=== Section Start ===

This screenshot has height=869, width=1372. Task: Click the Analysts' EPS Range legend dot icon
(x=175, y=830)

=== Section End ===
=== Section Start ===

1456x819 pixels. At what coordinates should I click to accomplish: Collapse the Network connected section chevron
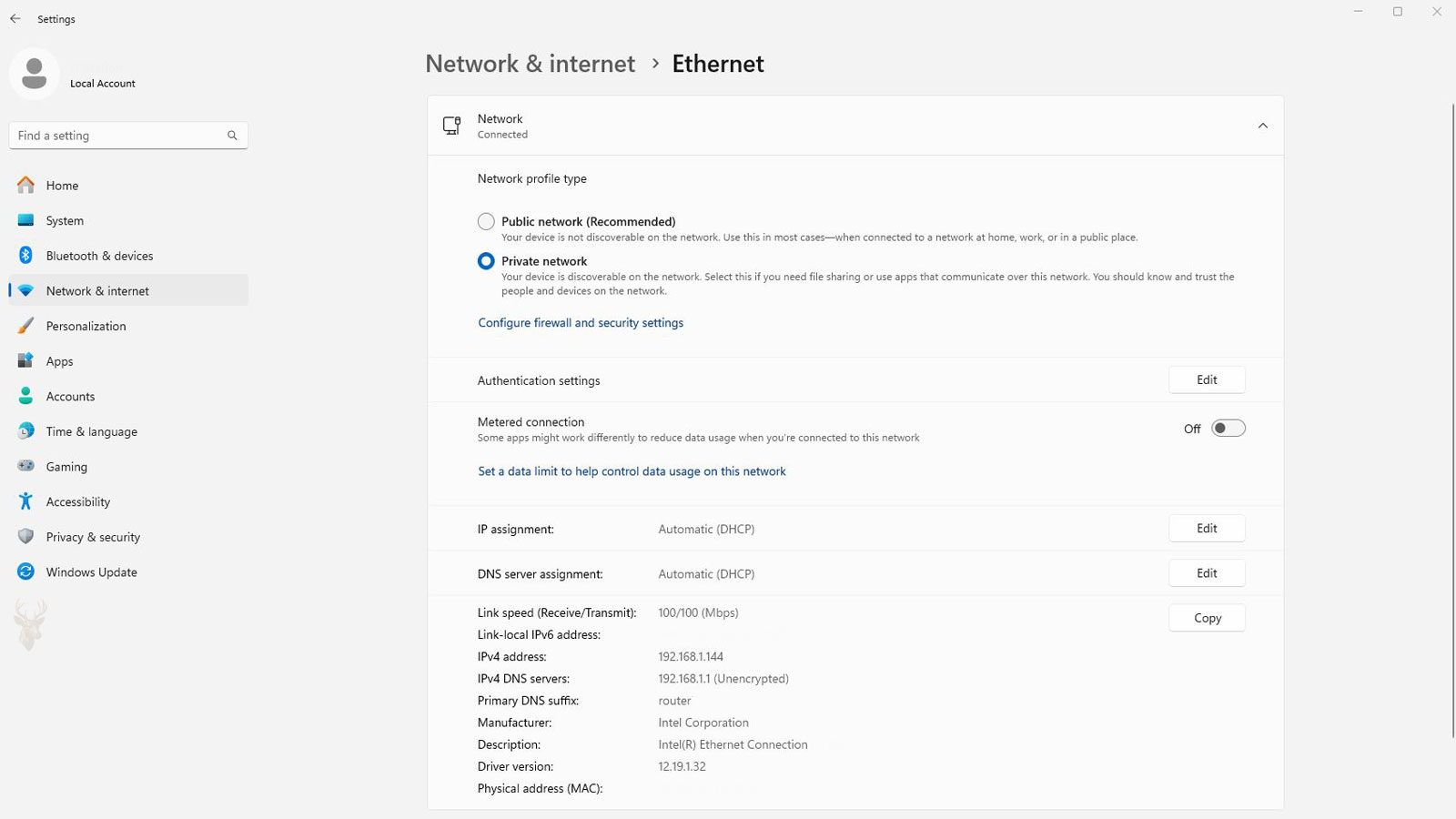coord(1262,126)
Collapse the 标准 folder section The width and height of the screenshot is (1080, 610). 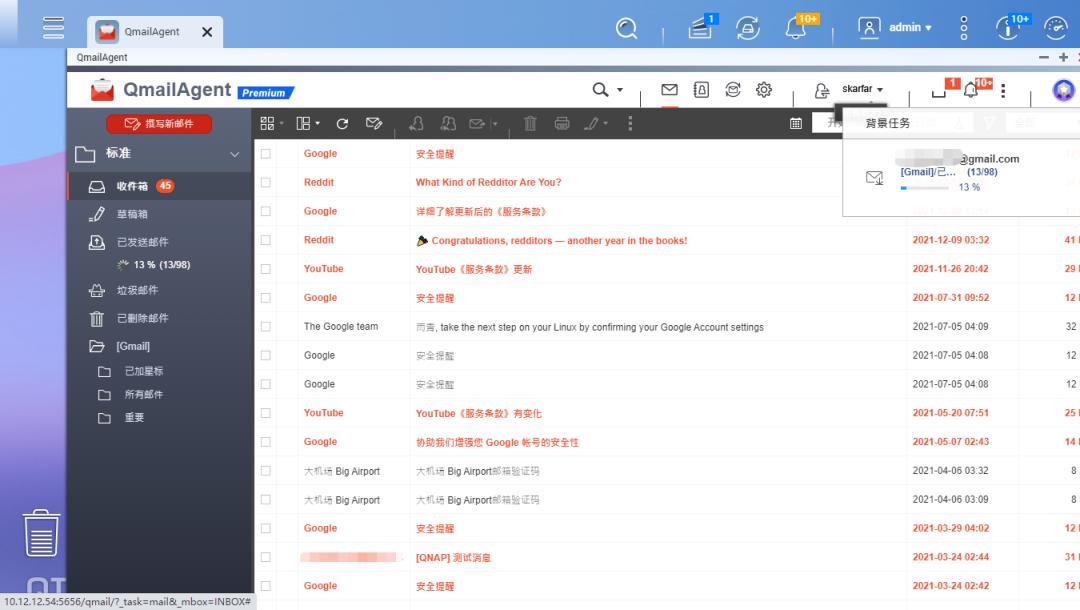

=== Section End ===
=== Section Start ===

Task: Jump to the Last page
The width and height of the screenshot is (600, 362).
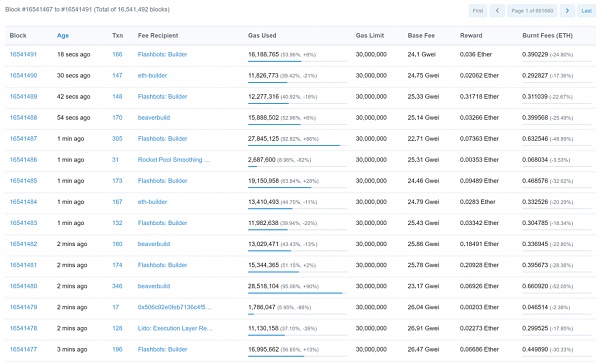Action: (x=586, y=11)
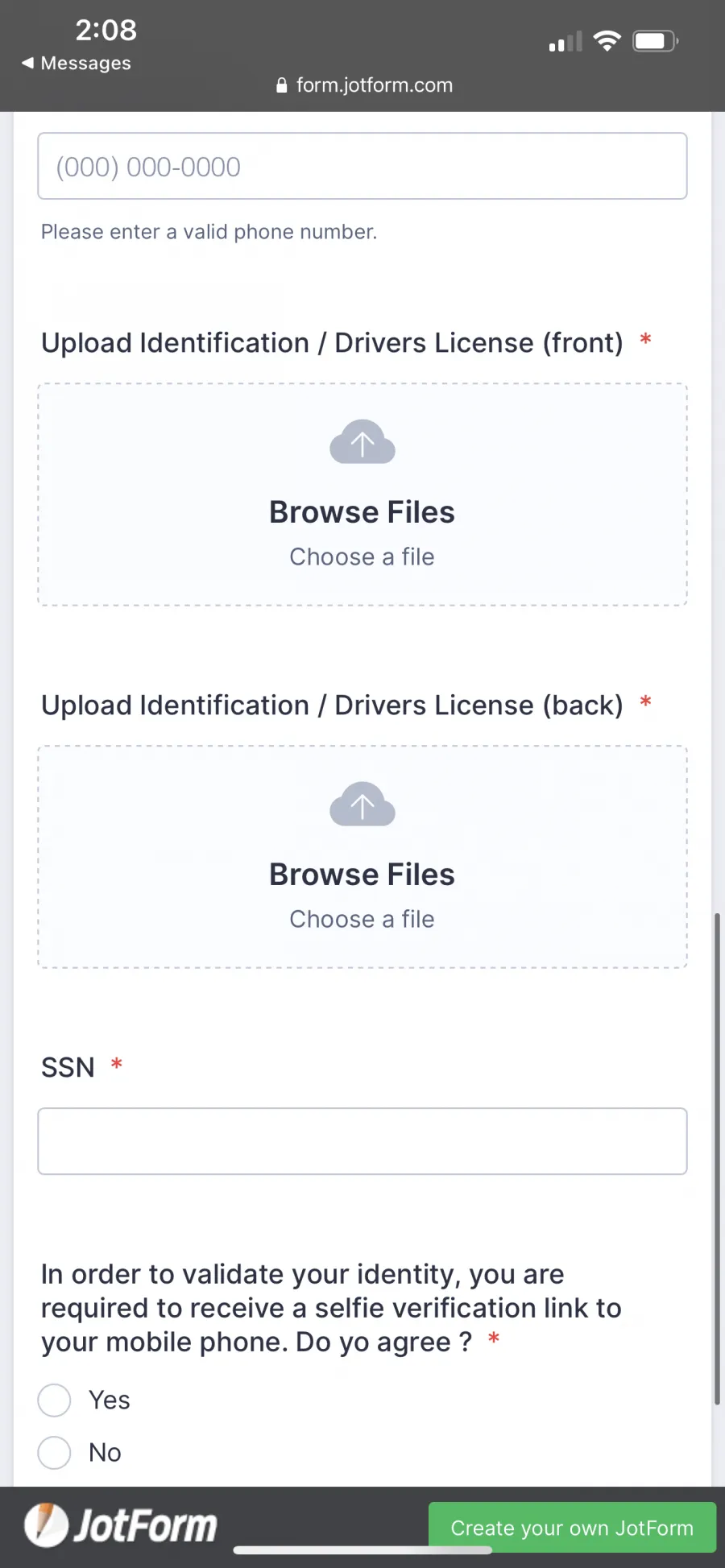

=== Section End ===

* [Problem requirements] What is needed is an exact copy of only the lines above from the one with "1456x819 pixels. At" to the one with "Collapse the 标准", both kept, with every picture left out.

* [Answer box]
1456x819 pixels. At what coordinates should I click to accomplish: Collapse the Network connected section chevron
coord(1262,126)
Collapse the 标准 folder section The width and height of the screenshot is (1080, 610). 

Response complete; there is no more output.